**Tasks to perform:**
**A.** Answer these questions from the passage on the Cubs' World Series drought:
(i) In what year did the Cubs last win a World Series?
(ii) Who was the pilot in the crash that killed Thomas Selfridge?
(iii) How old is Wrigley Field?
**B.** Return, word for word, the part of the passage on the Cubs' World Series drought starting at "Since the state" and ending at "of Thomas Jefferson.".

**Extract provided:**
# # # # # # #
Since the state of Indiana is honeycombed with Cubs fans—both the genuine long-suffering variety and the opportunists ready to leap on the bandwagon at the first sight of a magical October—we are here to commemorate the start of their playoff journey. We’ll do it by remembering just how long it has been since the Cubs won a World Series.
That would be 1908, by the way. In other words, 107 years ago, and 107 years after the inauguration of Thomas Jefferson.
How long ago is 1908? The last year the Cubs won, Thomas Selfridge died in an airplane crash, becoming the first powered-air-flight fatality in history. The pilot was Orville Wright. The first Model T was built. Babe Ruth was 13 years old. Butch Cassidy and the Sundance Kid were reportedly gunned down in Bolivia. The population of the United States was just under 89 million. William Howard Taft was elected president with the help of Indiana, which had 10 more electoral votes than Florida and five more than California. And a new song was introduced called “Take Me Out To The Ballgame,” written by two guys who had never seen a major-league baseball game in their lives. When the Cubs celebrated their last championship, the Indianapolis Motor Speedway was farmland, Augusta National Golf Course was a nursery, and Wrigley Field was a seminary. AT&T Park in San Francisco is 16 years old and has seen three World Series champions. Wrigley Field is 101 and has seen none.
# # # # # # #
**Data section:**
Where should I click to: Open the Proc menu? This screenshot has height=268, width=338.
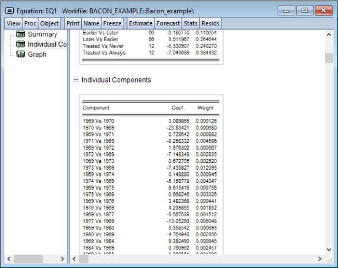click(29, 23)
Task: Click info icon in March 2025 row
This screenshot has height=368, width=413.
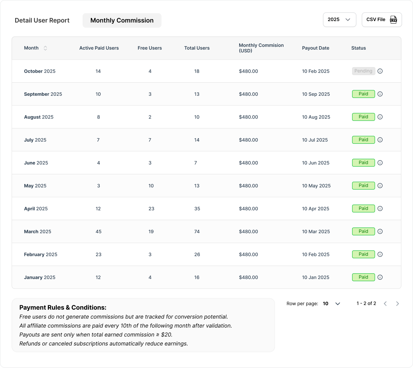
# # # # # # #
**Full solutions:**
**A.**
(i) 1908
(ii) Orville Wright
(iii) 101 years old

**B.**
Since the state of Indiana is honeycombed with Cubs fans—both the genuine long-suffering variety and the opportunists ready to leap on the bandwagon at the first sight of a magical October—we are here to commemorate the start of their playoff journey. We’ll do it by remembering just how long it has been since the Cubs won a World Series.
That would be 1908, by the way. In other words, 107 years ago, and 107 years after the inauguration of Thomas Jefferson.